* **Problem**: Identify all lines of the data containing the string "words" and copy them.

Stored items
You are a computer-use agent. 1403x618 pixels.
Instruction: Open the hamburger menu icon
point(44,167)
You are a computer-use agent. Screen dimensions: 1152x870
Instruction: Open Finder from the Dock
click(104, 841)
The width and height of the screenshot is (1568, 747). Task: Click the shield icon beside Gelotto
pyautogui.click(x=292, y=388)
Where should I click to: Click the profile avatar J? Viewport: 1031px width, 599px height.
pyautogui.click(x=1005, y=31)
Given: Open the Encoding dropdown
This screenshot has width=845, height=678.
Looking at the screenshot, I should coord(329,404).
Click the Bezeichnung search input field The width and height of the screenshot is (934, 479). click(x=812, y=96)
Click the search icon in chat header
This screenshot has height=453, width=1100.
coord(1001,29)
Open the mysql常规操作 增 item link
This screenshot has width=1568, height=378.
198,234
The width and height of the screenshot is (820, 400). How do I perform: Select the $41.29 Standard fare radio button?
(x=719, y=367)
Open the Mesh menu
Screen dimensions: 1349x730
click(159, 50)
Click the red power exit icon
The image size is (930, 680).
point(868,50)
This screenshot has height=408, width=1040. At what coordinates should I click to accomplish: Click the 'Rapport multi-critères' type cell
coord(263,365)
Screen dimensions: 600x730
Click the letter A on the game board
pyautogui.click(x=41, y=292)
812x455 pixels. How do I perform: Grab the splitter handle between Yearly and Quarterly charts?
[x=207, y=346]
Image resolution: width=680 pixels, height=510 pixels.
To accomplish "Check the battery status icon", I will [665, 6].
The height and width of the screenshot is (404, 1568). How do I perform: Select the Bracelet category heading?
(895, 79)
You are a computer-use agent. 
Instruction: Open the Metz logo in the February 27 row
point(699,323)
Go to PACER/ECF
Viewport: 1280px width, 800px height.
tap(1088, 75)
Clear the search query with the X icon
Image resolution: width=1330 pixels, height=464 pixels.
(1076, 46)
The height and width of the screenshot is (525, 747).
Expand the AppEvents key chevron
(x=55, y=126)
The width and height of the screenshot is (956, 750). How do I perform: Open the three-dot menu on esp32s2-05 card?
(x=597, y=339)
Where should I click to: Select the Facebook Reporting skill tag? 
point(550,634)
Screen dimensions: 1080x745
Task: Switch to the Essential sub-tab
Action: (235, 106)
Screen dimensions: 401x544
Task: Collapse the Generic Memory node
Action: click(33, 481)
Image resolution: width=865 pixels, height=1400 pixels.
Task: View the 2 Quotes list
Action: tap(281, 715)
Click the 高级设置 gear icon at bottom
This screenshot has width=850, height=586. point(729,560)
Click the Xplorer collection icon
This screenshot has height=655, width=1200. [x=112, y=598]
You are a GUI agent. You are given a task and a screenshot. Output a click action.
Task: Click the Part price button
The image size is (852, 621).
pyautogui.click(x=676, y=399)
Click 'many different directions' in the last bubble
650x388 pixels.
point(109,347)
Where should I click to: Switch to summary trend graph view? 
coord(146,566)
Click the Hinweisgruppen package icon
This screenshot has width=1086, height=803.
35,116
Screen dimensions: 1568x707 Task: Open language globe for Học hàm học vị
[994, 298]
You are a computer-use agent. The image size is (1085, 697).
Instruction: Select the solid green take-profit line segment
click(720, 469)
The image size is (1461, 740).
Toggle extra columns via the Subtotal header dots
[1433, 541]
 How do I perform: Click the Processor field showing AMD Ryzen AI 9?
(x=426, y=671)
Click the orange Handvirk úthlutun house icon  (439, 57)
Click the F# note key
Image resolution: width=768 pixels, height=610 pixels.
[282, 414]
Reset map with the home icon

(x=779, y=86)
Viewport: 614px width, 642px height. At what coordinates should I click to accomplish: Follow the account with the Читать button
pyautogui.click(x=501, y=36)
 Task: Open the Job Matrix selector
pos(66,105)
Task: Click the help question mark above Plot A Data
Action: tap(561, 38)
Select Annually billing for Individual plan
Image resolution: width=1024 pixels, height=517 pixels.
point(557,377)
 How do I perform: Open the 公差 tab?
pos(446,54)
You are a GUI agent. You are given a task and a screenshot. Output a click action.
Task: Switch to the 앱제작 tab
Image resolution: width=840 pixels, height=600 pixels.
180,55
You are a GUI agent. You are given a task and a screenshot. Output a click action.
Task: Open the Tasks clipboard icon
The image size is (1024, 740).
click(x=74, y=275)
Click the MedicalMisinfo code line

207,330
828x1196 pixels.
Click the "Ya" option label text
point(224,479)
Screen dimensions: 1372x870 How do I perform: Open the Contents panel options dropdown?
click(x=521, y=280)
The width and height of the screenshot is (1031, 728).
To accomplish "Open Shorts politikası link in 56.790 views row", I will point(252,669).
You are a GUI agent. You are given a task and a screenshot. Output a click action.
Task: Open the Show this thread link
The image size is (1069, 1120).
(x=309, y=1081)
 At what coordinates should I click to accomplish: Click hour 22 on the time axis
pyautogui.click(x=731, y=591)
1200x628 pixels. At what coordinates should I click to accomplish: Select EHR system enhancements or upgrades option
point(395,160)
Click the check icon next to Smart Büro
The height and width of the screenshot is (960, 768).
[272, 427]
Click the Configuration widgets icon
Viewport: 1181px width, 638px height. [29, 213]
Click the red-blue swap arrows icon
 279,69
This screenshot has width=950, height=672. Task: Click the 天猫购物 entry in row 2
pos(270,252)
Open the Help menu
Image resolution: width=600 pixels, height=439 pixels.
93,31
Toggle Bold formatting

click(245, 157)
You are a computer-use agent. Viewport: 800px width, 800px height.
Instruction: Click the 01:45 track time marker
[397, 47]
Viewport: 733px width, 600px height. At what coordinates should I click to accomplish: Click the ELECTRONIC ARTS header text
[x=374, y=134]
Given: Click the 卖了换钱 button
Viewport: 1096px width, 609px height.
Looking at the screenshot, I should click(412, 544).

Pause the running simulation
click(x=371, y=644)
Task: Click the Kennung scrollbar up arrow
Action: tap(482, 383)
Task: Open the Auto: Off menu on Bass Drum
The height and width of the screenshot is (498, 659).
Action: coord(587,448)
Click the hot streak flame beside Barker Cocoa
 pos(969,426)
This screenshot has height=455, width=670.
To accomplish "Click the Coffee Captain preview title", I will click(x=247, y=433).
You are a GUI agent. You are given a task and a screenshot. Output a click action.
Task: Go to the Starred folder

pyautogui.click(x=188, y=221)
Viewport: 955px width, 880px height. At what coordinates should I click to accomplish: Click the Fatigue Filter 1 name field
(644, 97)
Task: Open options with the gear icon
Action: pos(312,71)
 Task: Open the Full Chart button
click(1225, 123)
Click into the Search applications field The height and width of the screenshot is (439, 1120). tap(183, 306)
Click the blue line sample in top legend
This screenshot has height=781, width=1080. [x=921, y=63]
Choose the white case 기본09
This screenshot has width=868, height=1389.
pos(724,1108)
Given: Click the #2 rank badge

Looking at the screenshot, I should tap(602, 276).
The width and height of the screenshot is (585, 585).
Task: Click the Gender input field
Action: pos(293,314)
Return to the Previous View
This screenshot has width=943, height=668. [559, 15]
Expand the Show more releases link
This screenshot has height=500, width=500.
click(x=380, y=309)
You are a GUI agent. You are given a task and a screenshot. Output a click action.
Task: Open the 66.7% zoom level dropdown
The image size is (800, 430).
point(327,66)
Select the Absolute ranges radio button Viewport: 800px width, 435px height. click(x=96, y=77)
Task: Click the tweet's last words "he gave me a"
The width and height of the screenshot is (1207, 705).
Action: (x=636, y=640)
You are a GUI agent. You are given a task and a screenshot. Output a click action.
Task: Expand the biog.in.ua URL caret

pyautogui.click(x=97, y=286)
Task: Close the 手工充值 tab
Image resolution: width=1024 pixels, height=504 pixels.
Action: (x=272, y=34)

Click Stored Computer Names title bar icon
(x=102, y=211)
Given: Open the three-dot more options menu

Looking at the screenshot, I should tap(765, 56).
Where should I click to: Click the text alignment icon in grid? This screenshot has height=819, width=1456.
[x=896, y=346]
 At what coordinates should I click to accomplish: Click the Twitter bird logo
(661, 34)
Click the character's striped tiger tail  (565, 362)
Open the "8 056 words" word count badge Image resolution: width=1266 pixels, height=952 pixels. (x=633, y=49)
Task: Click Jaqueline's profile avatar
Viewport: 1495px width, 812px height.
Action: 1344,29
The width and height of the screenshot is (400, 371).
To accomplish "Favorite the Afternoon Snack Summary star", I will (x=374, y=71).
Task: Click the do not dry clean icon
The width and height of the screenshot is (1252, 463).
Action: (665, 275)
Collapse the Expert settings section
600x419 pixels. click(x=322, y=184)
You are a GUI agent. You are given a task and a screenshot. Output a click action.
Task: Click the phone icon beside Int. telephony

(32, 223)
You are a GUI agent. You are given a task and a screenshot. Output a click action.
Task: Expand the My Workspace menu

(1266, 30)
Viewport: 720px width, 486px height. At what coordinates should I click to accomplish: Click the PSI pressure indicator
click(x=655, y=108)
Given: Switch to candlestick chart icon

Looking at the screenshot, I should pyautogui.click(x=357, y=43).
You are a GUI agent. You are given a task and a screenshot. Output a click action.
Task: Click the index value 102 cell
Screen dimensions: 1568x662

* **Answer box**:
Task: Click the tweet's last words "he gave me a"
Open the "8 056 words" word count badge Image resolution: width=1266 pixels, height=952 pixels. (x=633, y=49)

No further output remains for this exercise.